Infection control is a fundamental part of all procedures performed in our department. All labs have been constructed to OR standards, with solid ceiling positive pressure systems to reduce potential airborne contaminants. All patients are followed by the hospital’s infection control team. Any infections that incur in our procedures are tracked by the team and reported quarterly to the lab director, management staff, and physicians. All surgical procedures are held to hospital-wide Surgical Care Improvement Project (SCIP) protocols and standards. This protocol includes prophylactic weight-based antibiotic administration and a pre-procedural skin preparation with chlorhexidine- or iodine-based surgical solutions, or a combination of the two. It is also standard practice for a sterile antibiotic irrigant solution to be used. All staff are thoroughly trained in sterile technique and scrubbing the hub of any IV or central line prior to medication administration. The team understands the importance and is engaged in decreasing any potential for infection in the EP lab.

How do you ensure timely case starts and patient turnover?

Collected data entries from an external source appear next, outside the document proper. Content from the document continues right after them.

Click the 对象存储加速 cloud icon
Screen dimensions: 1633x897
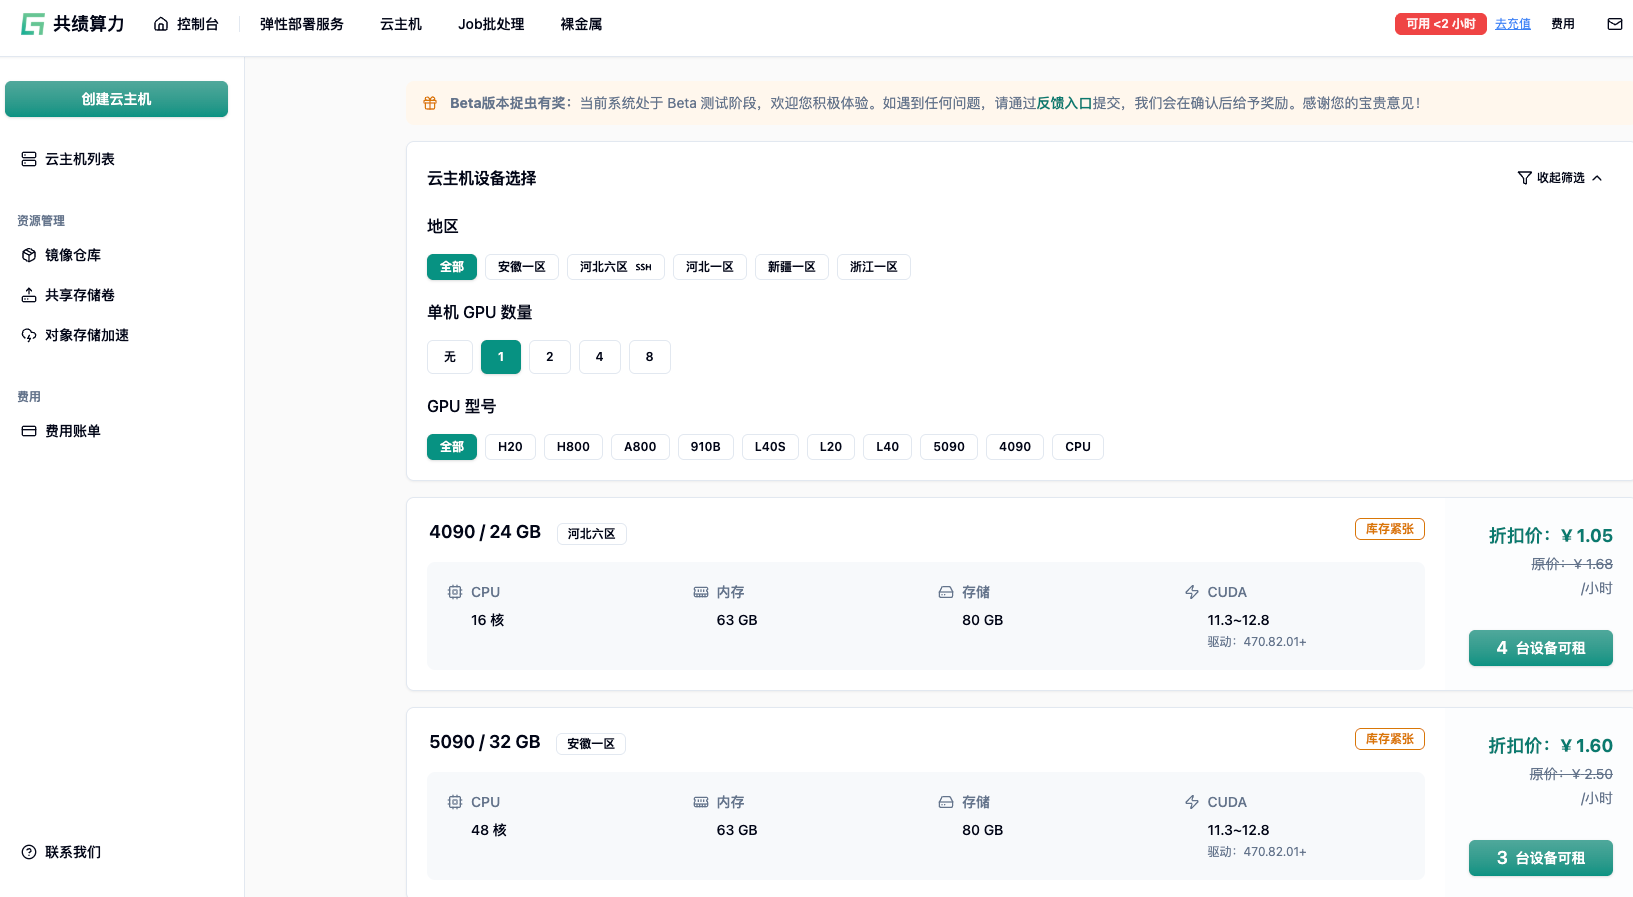tap(29, 335)
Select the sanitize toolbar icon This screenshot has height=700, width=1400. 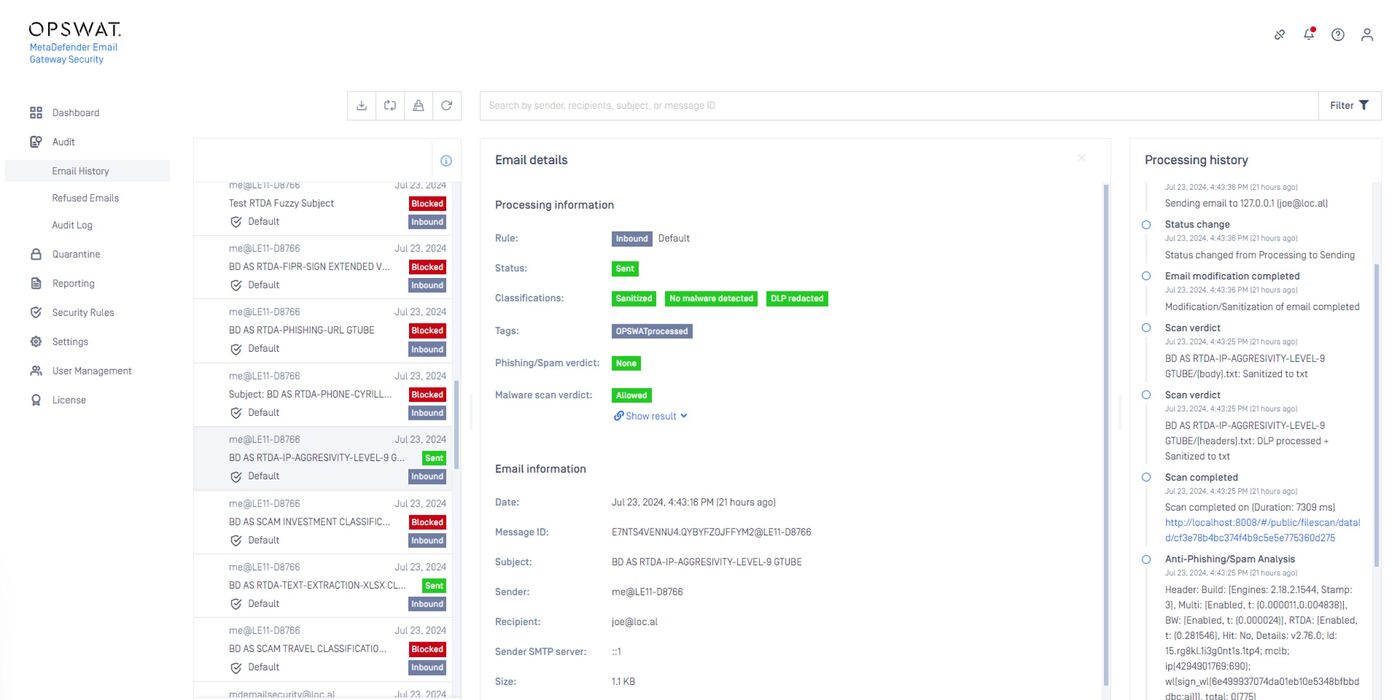pyautogui.click(x=418, y=105)
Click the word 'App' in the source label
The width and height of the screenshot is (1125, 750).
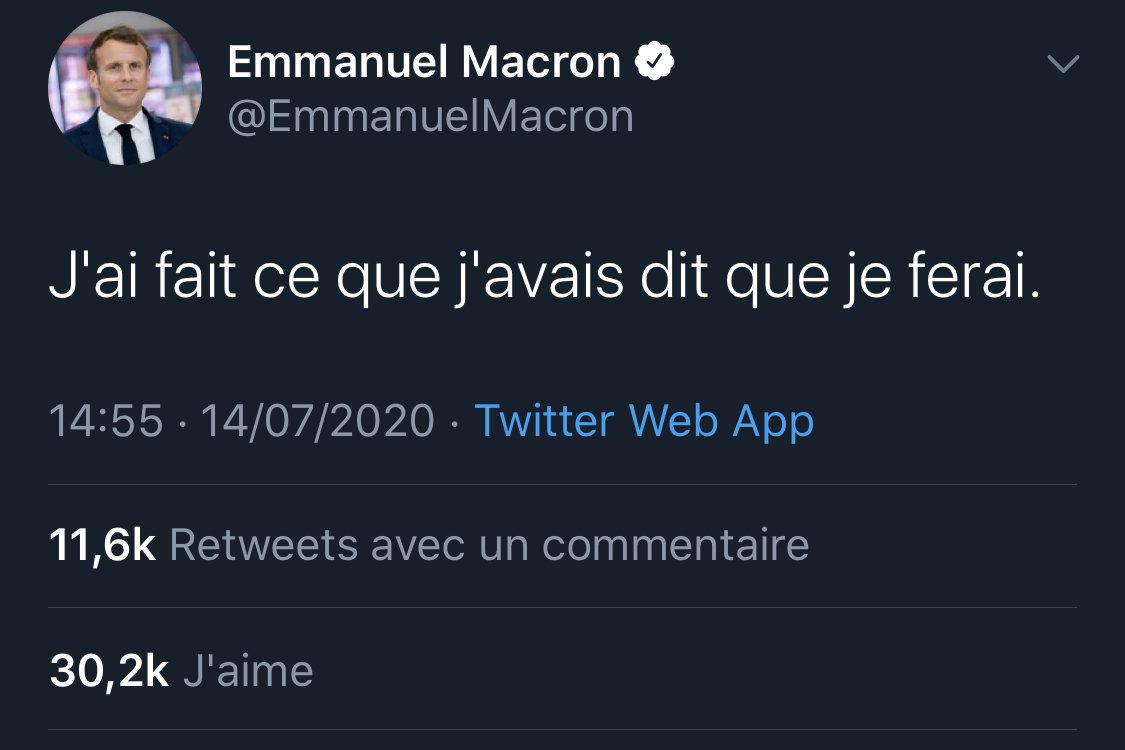pyautogui.click(x=773, y=421)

Our EP lab has grown significantly over the last few years. We have had to pay close attention to the areas that we do well in and the areas in which we can improve. Our department has measures for success of goals in which we can visualize on a scorecard. Our scorecard tracks key performance indicators such as “in room” times, “patient ready” times, “case start” times, etc. We evaluate these monthly and compare and track our results from month to month. Our goal is to be in the green in all of our measurements and continue to move forward in increasing success. The EP department has two individuals that play a large role in our patient turnaround times. David Gopaul is the assigned anesthesia technician for the EP department; he maintains the anesthesia equipment, arterial line setups, and restocking and cleaning the anesthesia carts before and between cases. Johan Antonio is our invasive cardiovascular assistant that helps with room turnovers by breaking down, cleaning, and setting up our rooms between cases. With the help of these two team members, we are able to quickly move in between cases and prepare for the next patients to arrive.

Please tell our readers what you consider innovative about your EP program. 

Florida Hospital’s vision is to be a global pacesetter delivering preeminent, faith-based health care. It is understood by all employees of Florida Hospital that innovation is needed to sustain and see this vision for the future. Our EP department utilizes innovative technology in many ways. We bring together electrophysiologists, cardiovascular surgeons, vascular surgeons, and cardiac interventionalists to work as a team when assistance is needed in access difficulties, cardiac catheterizations, venous angioplasties, as well as pericardial windows for epicardial ablations, etc. Dr. Usman Siddiqui has become our physician champion in robotic VT and epicardial ablations. We have used 3D Spin technology (GE Healthcare) for real-time three-dimensional modeling of the left atrium for AF ablations. Our physicians understand the need to decrease radiation exposure, and perform fluoroless ablations when able. We have a vigorous cardiovascular research program that works with our team. As investigators, our physicians are engaged in bringing the newest technologies to our department and our patients. We are looking in the near future to bring a third biplane room into operation as well as developing a teaching center utilizing wet labs and video conferencing for education of outside facilities. We are also looking into the new Boston Scientific mapping system to assist in decreasing our procedure times.